International AI Safety Report 2025: Second Key Update: Technical Safeguards and Risk Management
- URL: http://arxiv.org/abs/2511.19863v1
- Date: Tue, 25 Nov 2025 03:12:56 GMT
- Title: International AI Safety Report 2025: Second Key Update: Technical Safeguards and Risk Management
- Authors: Yoshua Bengio, Stephen Clare, Carina Prunkl, Maksym Andriushchenko, Ben Bucknall, Philip Fox, Nestor Maslej, Conor McGlynn, Malcolm Murray, Shalaleh Rismani, Stephen Casper, Jessica Newman, Daniel Privitera, Sören Mindermann, Daron Acemoglu, Thomas G. Dietterich, Fredrik Heintz, Geoffrey Hinton, Nick Jennings, Susan Leavy, Teresa Ludermir, Vidushi Marda, Helen Margetts, John McDermid, Jane Munga, Arvind Narayanan, Alondra Nelson, Clara Neppel, Gopal Ramchurn, Stuart Russell, Marietje Schaake, Bernhard Schölkopf, Alavaro Soto, Lee Tiedrich, Gaël Varoquaux, Andrew Yao, Ya-Qin Zhang, Leandro Aguirre, Olubunmi Ajala, Fahad Albalawi, Noora AlMalek, Christian Busch, André Carvalho, Jonathan Collas, Amandeep Gill, Ahmet Hatip, Juha Heikkilä, Chris Johnson, Gill Jolly, Ziv Katzir, Mary Kerema, Hiroaki Kitano, Antonio Krüger, Aoife McLysaght, Oleksii Molchanovskyi, Andrea Monti, Kyoung Mu Lee, Mona Nemer, Nuria Oliver, Raquel Pezoa, Audrey Plonk, José Portillo, Balaraman Ravindran, Hammam Riza, Crystal Rugege, Haroon Sheikh, Denise Wong, Yi Zeng, Liming Zhu,
- Abstract summary: Second update to the 2025 International AI Safety Report assesses new developments in general-purpose AI risk management over the past year.<n> examines how researchers, public institutions, and AI developers are approaching risk management for general-purpose AI.
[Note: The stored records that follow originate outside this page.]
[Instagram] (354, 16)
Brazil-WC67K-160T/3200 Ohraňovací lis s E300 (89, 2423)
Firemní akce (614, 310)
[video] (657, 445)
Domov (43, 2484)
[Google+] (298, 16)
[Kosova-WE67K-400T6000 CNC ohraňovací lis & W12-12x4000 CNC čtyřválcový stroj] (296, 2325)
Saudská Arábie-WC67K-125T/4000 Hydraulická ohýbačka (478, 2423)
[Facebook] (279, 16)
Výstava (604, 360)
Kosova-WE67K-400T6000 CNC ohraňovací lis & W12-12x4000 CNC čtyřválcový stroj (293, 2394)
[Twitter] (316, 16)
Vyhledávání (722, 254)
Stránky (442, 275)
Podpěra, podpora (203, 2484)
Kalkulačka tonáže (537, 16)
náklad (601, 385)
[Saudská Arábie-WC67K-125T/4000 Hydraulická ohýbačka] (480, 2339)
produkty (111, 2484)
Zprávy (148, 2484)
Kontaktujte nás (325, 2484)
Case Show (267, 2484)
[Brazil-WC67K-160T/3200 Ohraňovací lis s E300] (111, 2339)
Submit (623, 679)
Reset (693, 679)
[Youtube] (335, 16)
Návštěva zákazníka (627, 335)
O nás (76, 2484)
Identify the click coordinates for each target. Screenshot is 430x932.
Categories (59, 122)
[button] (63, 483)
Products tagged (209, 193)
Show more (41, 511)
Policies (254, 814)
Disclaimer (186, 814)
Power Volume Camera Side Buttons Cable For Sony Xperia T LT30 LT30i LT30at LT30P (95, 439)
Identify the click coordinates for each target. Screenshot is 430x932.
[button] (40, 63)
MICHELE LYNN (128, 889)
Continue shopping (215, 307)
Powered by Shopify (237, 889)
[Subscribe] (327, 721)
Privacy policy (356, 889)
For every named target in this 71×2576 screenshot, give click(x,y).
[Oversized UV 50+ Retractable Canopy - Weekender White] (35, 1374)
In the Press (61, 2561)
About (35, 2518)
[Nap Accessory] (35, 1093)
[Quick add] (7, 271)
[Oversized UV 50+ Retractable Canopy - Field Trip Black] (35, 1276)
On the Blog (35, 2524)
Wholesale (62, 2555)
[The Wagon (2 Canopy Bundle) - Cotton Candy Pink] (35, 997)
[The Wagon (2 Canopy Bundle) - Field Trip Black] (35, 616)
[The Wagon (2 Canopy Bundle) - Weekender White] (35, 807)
- Score: 115.92752850425272
- License: http://creativecommons.org/licenses/by/4.0/
- Abstract: This second update to the 2025 International AI Safety Report assesses new developments in general-purpose AI risk management over the past year. It examines how researchers, public institutions, and AI developers are approaching risk management for general-purpose AI. In recent months, for example, three leading AI developers applied enhanced safeguards to their new models, as their internal pre-deployment testing could not rule out the possibility that these models could be misused to help create biological weapons. Beyond specific precautionary measures, there have been a range of other advances in techniques for making AI models and systems more reliable and resistant to misuse. These include new approaches in adversarial training, data curation, and monitoring systems. In parallel, institutional frameworks that operationalise and formalise these technical capabilities are starting to emerge: the number of companies publishing Frontier AI Safety Frameworks more than doubled in 2025, and governments and international organisations have established a small number of governance frameworks for general-purpose AI, focusing largely on transparency and risk assessment.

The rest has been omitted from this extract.